• **CONSEGNA 1**: In quale ospedale lavora il dottor Daniele Macchini secondo il brano sul panico?
• **CONSEGNA 2**: Per favore, prosegui il brano sul panico a partire dalla sua ultima frase.

• **BRANO**:
-=-=-

Il panico invece ci rende vulnerabili, anche a livello di difese immunitarie, come ben insegna la neuropsicoimmunologia, disciplina oggi studiata in tutto il mondo per le ripercussioni che il sistema immunitario ha sulla nostra salute fisica e mentale – c’è chi pensa che anche le malattie neurodegenerative possano avere lì le loro radici. Purtroppo il sistema mediatico e quello digitale tendono a diffondere il panico invece che alimentare una paura sana e responsabile -da questo punto di vista chapeau a Zingaretti, che ha reso noto di aver contratto il virus con un atteggiamento di coraggiosa serenità. I continui bollettini radiotelevisivi sul numero dei contagiati e dei morti, le immagini dei pazienti in rianimazione, i social che ormai ci inondano di notizie, spesso false, e di messaggi allarmistici, vanno a colpire i centri dell’emozione incontrollata che spingono a comportamenti irrazionali e spesso pericolosi: come l’inutile accaparramento di cibo che svuota i supermercati, e di mascherine, che diventano inaccessibili a chi veramente ne ha bisogno. “Le mascherine possono servire solo se si deve entrare in luoghi affollati, dove non si può mantenere la distanza di sicurezza” spiega il dottor Daniele Macchini, in prima linea al Gavazzeni di Bergamo. “Ma per la vita quotidiana sono più che sufficienti quelle normali. Le ffp2 o ffp3 lasciatele a noi medici e personale sanitario, che ne abbiamo bisogno ma facciamo fatica a reperirle”.

-=-=-

• **MATERIALE ESTRATTO**:
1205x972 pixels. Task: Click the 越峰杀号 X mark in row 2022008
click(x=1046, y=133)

-=-=-

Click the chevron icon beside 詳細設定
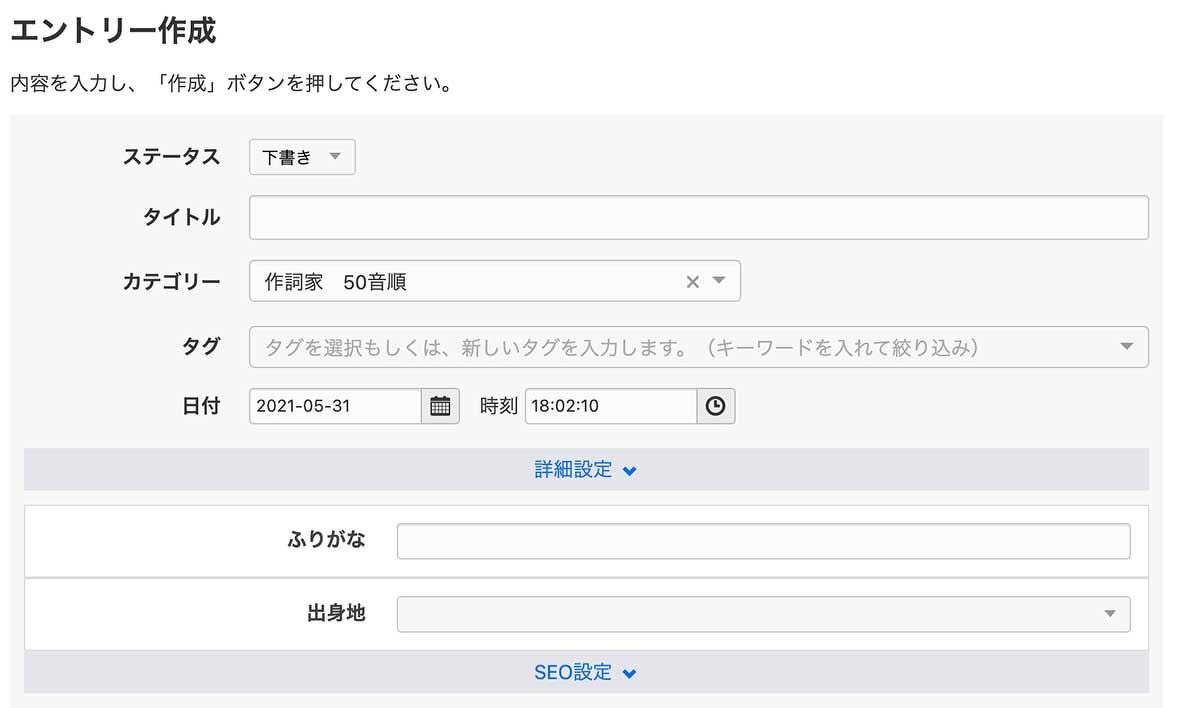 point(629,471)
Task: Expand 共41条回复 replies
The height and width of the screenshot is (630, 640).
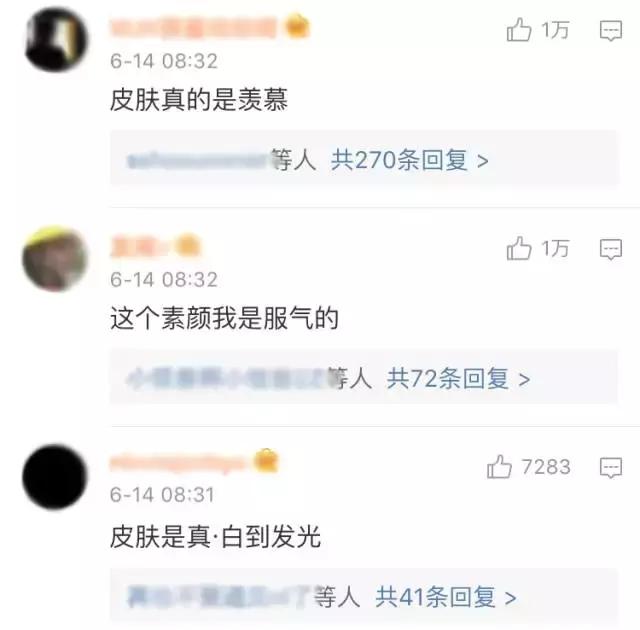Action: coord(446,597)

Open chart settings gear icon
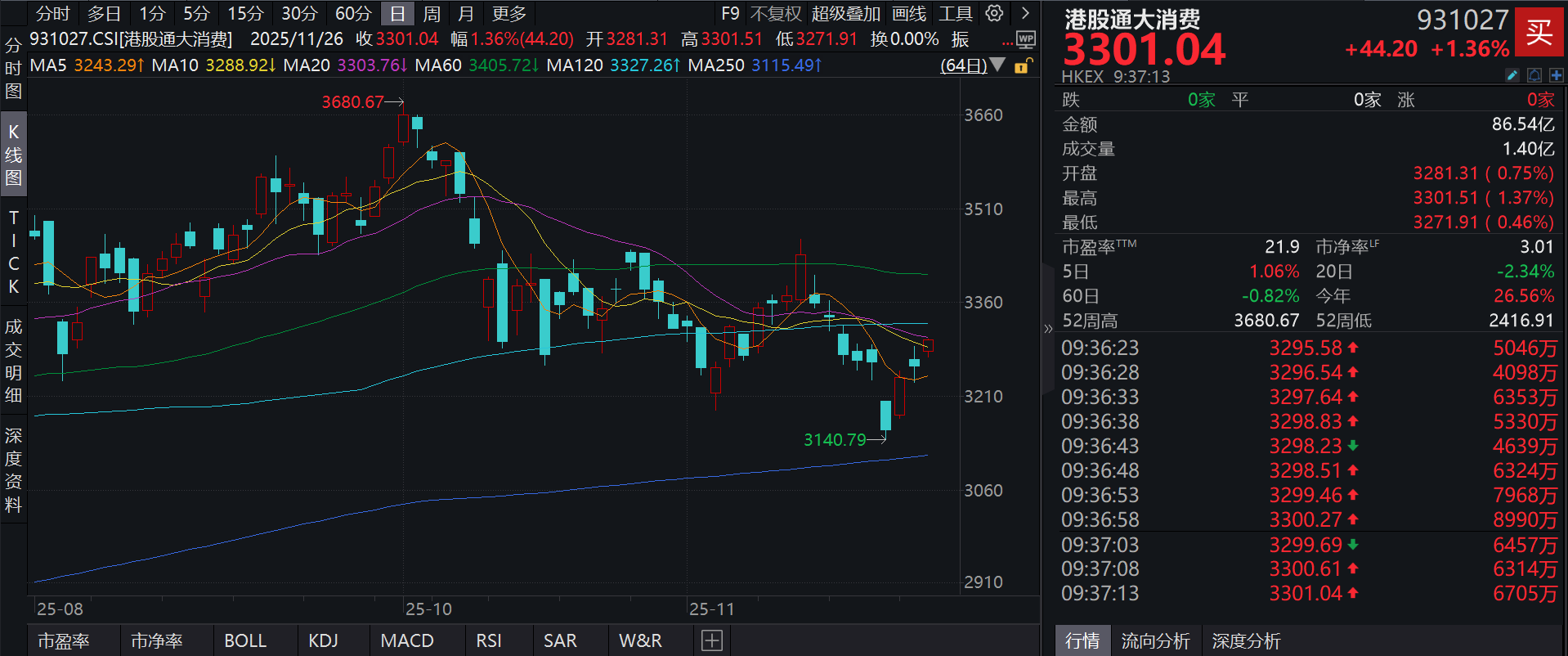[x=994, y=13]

-=-=-

• **SOLUZIONE 1**: Al Gavazzeni di Bergamo.

• **SOLUZIONE 2**:
Ma quanto andrà avanti l’emergenza? Purtroppo è difficile prevederlo, anche perché mancano dati certi sulla diffusione del contagio. Il numero delle persone risultate positive ai test non tiene conto dei casi non diagnosticati, che, secondo la virologa Ilaria Capua, potrebbero essere fino a 100 volte superiori. Se fosse vero, vorrebbe dire che il virus si propaga molto più rapidamente di quanto crediamo, ma anche che è molto meno letale (la percentuale di decessi scenderebbe dal 3,4% allo 0,034%, pari alla normale influenza). E sarebbero molto più numerose le persone che lo contraggono senza presentare sintomi o con sintomi lievi, e che guariscono spontaneamente.
È proprio la difficoltà a reperire dati certi a rendere difficile ogni previsione sull’evoluzione dell’epidemia. Secondo Antonietta Mira, professore di statistica all’Università della Svizzera italiana di Lugano e all’Università dell’Insubria di Como, che sta elaborando un nuovo modello di diffusione del COVID 19 insieme all’Università di Harvard e ad altri prestigiosi atenei, “in Italia siamo ancora ben lontani dal picco: per almeno un altro mese i casi continueranno a crescere, a meno che le forti misure di contenimento messe in atto da ieri dal Governo non siano efficaci. E ci vorranno non meno di due mesi perché l’emergenza rientri”.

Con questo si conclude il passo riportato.